Nick and I have been married for seven years, and ever since then, our Sunday nights have been reserved for dinner at Mum and Dad’s. The only exception is when Nick is on call at the hospital, though I’m still required to attend, mostly on Mum’s insistence. I’m the one with normal work hours – a regular job in a regular aged-care home, which I’ve been working at forever. My brother Ryan moved to Canada five years ago after meeting his wife, Susannah, on the first flight he took from Melbourne to Vancouver, so that rules out their attendance, and Caitlin and her family occasionally miss Sunday night dinners due to various excuses pertaining to their kids’ health and sleeping habits.

‘I need help in the kitchen,’ feigns Mum, knowing full well I am never any help in anyone’s kitchen, much less hers.

‘We brought wine,’ I say cheerfully, holding up the bottle. I uncork it and take some glasses down from the cupboard. ‘It’s a Derwent Estate Calcaire Pinot Noir.’

‘I don’t care what it is. Pour,’ commands Mum, her eyes trained on Dad.

‘I’ve got to finish clearing those gutters,’ he says, making his way outside. ‘C’mon, Nick.’ Nick, ever the obedient son-in-law, follows Dad outside.

Shortly afterwards, the doorbell rings, signalling Caitlin’s arrival with Mark and the kids.

‘I’ll go,’ I say, setting my wine glass down.

‘Anyone home?!’ yells Caitlin.

‘I’m coming!’ I call, speeding up.

Ella peers through the window, her nose pressed against the frosted glass panel. She’s dressed as a ladybird, in a red-and-black leotard with a matching tutu. I unlock the front door and step aside as Caitlin, carrying two-year-old Ethan on one hip, comes inside. She nods at me with his dummy in her mouth, a nappy bag slung over one shoulder and a plastic container in one hand, which no doubt contains dessert. I extend two arms out to peel Ethan from her. ‘Hey, Ethan, Aunty Paige has missed you!’ I nuzzle my face against the soft skin of his neck, inhaling the fragrance of vanilla soap and laundry detergent.

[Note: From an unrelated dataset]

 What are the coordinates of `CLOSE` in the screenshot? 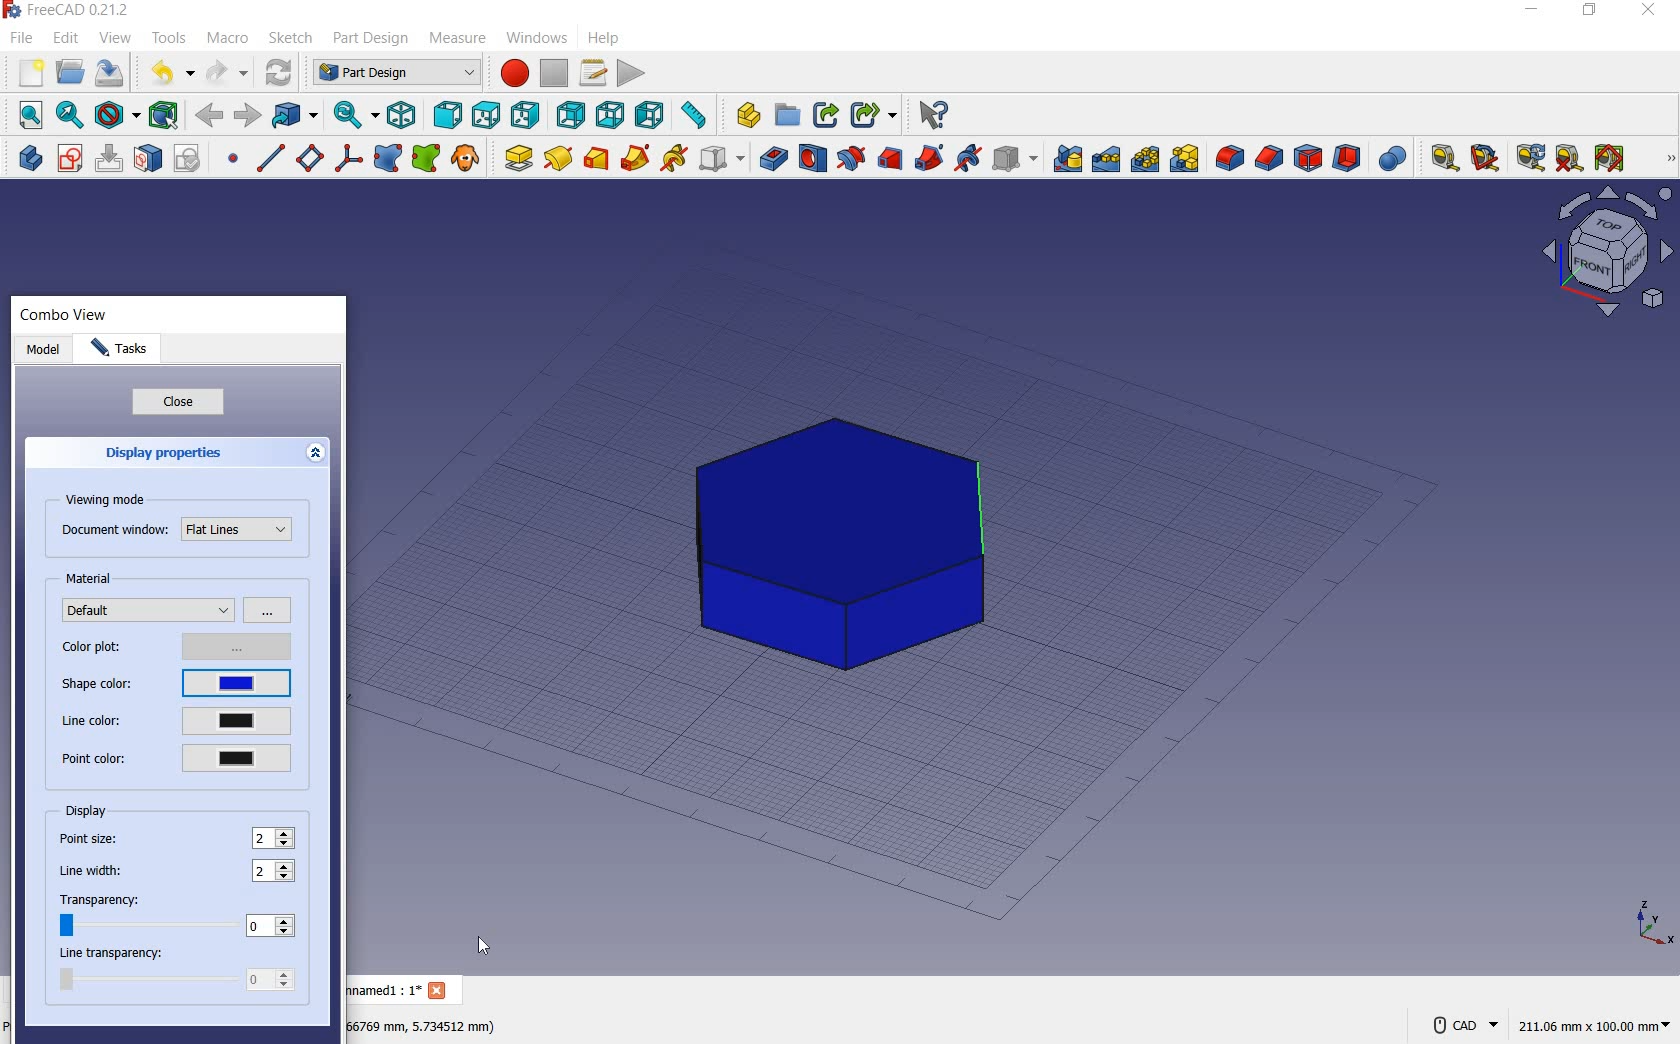 It's located at (1651, 10).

Ella squeezes through the door and grips my leg. ‘Aunty Paige! I haven’t seen you in years!’

‘I know!’ I crouch down to her level. She is all freckles and wide eyes. ‘It’s been so long I don’t think I can remember your name.’

She bursts into a fit of giggles and whispers into my ear, ‘Ella. But you can call me Ellabella.’

I wink at her. ‘Okay,’ I whisper, feeling my heart expand.

We trail into the kitchen and Mum squeezes Ella, delivering a loud kiss on her cheek before prying Ethan from my arms, but not before I blow a raspberry on his neck and wait for the delightful laughter to ensue.

‘Hey, Mum,’ says Caitlin, pecking her cheek. Mum tries to slap her hand away when she goes to pinch a freshly baked cookie from the tray, but Caitlin is too quick.

‘Are these white choc and macadamia?’ she asks, snapping it in half and handing a piece to Ethan.

‘Yes. And we’re about to have dinner soon,’ says Mum, sliding the tray away from the bench.

I snatch a cookie for Ella, handing it to her as I hold a finger to my mouth. ‘Do ladybirds know how to keep secrets?’ She cups her mouth with her hand, stifling a laugh as she accepts it.